From the Booking Desk:
Last night, I attended my first event at Virginia’s Fall for the Book festival. This is a yearly week-long festival which takes place primarily on the campus of George Mason University. Since it is quite a commute for weekday travel, I haven’t before attended, but with Sophie Hannah discussing The Monogram Murders – her new Agatha Christie novel – the temptation proved to be too strong. As exhausted as I am today, believe me, it was more than worth it.
The evening was sponsored by the Mid-Atlantic Chapter of Mystery Writers of America. As such, they were able to present a panel of local crime authors before Sophie Hannah took the stage.
Barb Goffman will be familiar to BOLO Books followers because of her recent interview with the blog. Barb Goffman BOLO Books Interview.
I won’t attempt to recap all the items covered on this panel – everything from “where do you get your ideas?” to “Are you a plotter or a pantser?” – but I am always interested to hear why authors choose crime fiction over other forms of literature, so I wanted to share two remarks:
Barb Goffman said that she writes mysteries because that is what she likes to read and the feeling of justice at the end is an important factor in her love for the genre.
E. A. Aymar got a good laugh when he said that since he started out writing about Baltimore: “It’s hard to write about Baltimore without writing about crime.”
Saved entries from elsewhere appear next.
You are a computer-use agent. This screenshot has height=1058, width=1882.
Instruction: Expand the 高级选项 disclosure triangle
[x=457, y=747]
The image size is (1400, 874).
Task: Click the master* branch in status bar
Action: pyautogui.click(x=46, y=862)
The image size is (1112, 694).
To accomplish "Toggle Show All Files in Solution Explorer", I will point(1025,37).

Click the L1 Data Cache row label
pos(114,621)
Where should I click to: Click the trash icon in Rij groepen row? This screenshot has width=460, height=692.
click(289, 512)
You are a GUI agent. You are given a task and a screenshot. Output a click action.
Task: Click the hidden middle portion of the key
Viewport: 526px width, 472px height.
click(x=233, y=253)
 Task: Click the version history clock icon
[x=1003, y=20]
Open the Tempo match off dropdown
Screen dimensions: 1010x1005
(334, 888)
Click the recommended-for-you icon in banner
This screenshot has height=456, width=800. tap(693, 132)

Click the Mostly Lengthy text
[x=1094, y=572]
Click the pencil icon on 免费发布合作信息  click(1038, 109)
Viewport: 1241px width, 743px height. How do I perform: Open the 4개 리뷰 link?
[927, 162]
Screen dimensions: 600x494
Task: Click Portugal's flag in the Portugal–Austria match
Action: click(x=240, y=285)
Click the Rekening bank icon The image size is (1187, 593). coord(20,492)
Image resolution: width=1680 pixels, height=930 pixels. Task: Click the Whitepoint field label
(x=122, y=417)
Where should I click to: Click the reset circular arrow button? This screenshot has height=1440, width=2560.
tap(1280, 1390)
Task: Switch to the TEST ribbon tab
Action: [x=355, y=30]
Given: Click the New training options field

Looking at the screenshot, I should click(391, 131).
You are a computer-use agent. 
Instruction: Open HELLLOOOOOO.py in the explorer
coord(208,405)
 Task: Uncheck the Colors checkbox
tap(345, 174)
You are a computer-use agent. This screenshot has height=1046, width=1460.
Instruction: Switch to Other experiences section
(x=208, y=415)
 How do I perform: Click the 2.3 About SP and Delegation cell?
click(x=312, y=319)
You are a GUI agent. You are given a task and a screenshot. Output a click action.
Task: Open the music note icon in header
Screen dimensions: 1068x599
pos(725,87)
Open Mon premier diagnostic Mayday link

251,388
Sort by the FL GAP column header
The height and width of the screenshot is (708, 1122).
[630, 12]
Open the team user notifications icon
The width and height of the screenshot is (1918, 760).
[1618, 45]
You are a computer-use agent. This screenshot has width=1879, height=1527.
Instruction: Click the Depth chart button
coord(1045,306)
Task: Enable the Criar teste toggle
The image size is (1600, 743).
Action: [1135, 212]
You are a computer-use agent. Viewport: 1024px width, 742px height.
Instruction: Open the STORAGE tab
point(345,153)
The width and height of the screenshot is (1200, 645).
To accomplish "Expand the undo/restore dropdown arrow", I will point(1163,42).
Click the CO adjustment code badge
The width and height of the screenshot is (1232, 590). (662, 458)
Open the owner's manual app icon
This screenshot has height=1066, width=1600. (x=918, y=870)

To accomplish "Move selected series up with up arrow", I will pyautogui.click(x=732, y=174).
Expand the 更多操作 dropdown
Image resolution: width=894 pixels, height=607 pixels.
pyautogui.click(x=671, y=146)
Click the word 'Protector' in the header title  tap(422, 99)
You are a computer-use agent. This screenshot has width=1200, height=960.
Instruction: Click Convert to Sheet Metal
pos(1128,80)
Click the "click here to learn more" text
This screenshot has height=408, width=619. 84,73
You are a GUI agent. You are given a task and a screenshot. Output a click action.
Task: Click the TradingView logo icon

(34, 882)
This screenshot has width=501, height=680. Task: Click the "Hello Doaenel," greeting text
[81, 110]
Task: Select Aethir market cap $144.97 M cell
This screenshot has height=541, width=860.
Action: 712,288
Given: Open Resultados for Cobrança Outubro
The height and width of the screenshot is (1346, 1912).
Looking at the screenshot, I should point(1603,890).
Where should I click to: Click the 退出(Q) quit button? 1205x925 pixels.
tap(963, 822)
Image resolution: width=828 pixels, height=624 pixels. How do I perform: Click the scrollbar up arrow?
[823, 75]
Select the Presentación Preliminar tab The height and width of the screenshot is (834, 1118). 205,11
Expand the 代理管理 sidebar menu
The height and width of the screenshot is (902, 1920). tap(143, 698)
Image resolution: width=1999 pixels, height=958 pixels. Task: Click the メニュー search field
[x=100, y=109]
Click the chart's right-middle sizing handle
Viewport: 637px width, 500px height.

At 7:30, Sophie Hannah came on stage. Sophie is always a delight and this evening was no exception. She started out by discussing how it was that she came to write a new Hercule Poirot novel, then read a bit of the book, and ended with Q&A. There may be a video of the event available later, so for now, I will just list a few bulleted items I found interesting:
- Sophie expected that if the Christie Estate was going to authorize a new novel, they would have wanted one of the Grand Masters of the genre – P.D. James, Ruth Rendell, etc. – to carry the torch. She is honored to have been asked.
- Sophie talked a bit about the high-concept solutions of some of Christie’s works. She mentioned that the whole crux of The Murder on the Orient Express can be summed up in four words. Of course, to avoid spoilers, she did not say what those words were, but if you have read the book, no doubt you understand.
- Sophie talked about a high-concept ending she in mind for a book for years, but could never find an appropriate book in which to use it. When the idea of a new Poirot novel came up, she realized that the idea would work best in a Golden Age mystery such as Christie wrote.
- Sophie talked about how she is used to having people either like or dislike her novels, but that this was her first experience with the public hating a book before she even wrote it. She said that most reactions have been positive, but that there remains a contingent of the public who just don’t like the idea of continuation novels (ie. series novels written by another author. other than the original.)
- Sophie very deliberately took Poirot out of his normal stomping ground and away from his usual side-kicks, so as to distance her book from the Christie originals. She created a new character – Catchpool – to be the narrator, thereby explaining any tonal shift in the storytelling.
- The original title for The Monogram Murders was going to be If Murder Began with a D, but the publishers thought that the public might confuse it with a Sue Grafton book. It turned out fine though, since Sophie was able to use that original title as a chapter title within the novel – which was a common characteristic of Christie and other Golden Age mystery novels.
A signing followed the event, as one would expect. Since I had told Sophie that I was coming to the event, she suggested we get drinks afterwards. It was great fun to continue the conversation about Christie and discuss other topics of interest within the crime fiction community.
Needless to say, I will be reading The Monogram Murders very soon and you can expect a review here at BOLO Books in the near future.